The job of CINO is to drive change while adhering to budgets and eliminating barriers, noted Frey. These barriers include technology and existing culture. As such, the driver of change has to be well-versed in not only IT back-office operations, but understand the culture and ethos of the credit union.

“Of the two areas above, the systems are easier for someone with an IT background. The second area, the people, is the real challenge,” said Frey. “You have to take a closer look at something many IT people almost take for granted – the culture of your credit union.”

In an effort to streamline operations, DeBartelo said on an annual basis, each strategic unit in the credit union provides a list of department initiatives and reviews them with the senior leadership team. This approach, she said, allows leadership to “adjust and gain interdepartmental support” for the start of projects.

“We decide on priorities as a team and budget and plan accordingly. On a weekly basis the senior leadership team reviews the status of goals/projects currently in progress,” she said. “They also review upcoming initiatives to ensure priorities have not changed.”

In Frey’s experience, organizational-wide campaigns—such as creating an “Apple Store feel” by eliminating traditional teller lines—requires many moving pieces from multiple departments.

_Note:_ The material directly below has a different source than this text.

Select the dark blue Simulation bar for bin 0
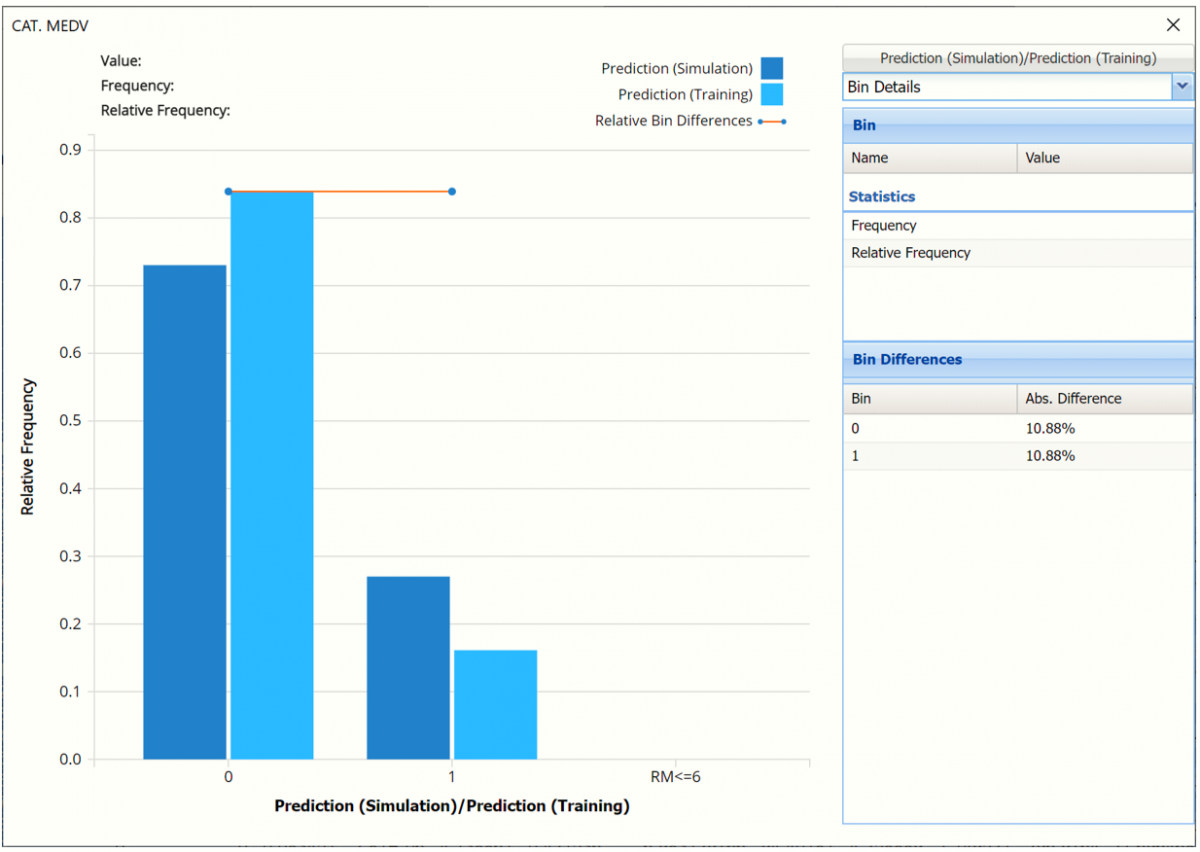The height and width of the screenshot is (852, 1200). coord(185,511)
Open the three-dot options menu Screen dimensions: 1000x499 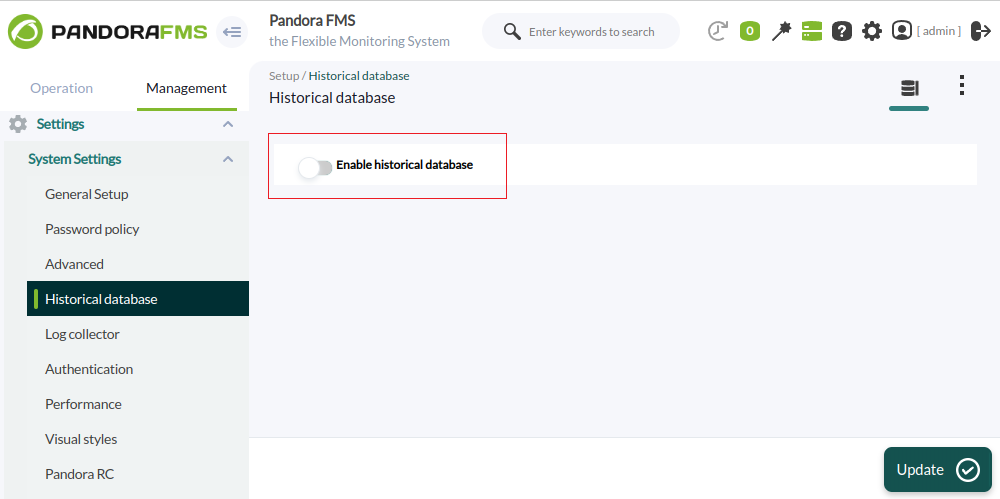(x=962, y=86)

“An IT solution would be to bring out some fancy ATMs, deploy them, maybe some teller cash recyclers and that’s about as far as the IT area would go,” said Frey. “The IT area is not thinking about the member experience, but making sure the system side is in good shape.”

Travis Frey, chief innovation officer at Dover FCU
Travis Frey, chief innovation officer at Dover FCU

As CINO, Frey has to ask questions: Who is leading the change for the tellers? How is training handling the additional duties? What limits must remain to create segregation of duties? How will facilities coordinate the retrofitting while not disrupting day-to-day activities?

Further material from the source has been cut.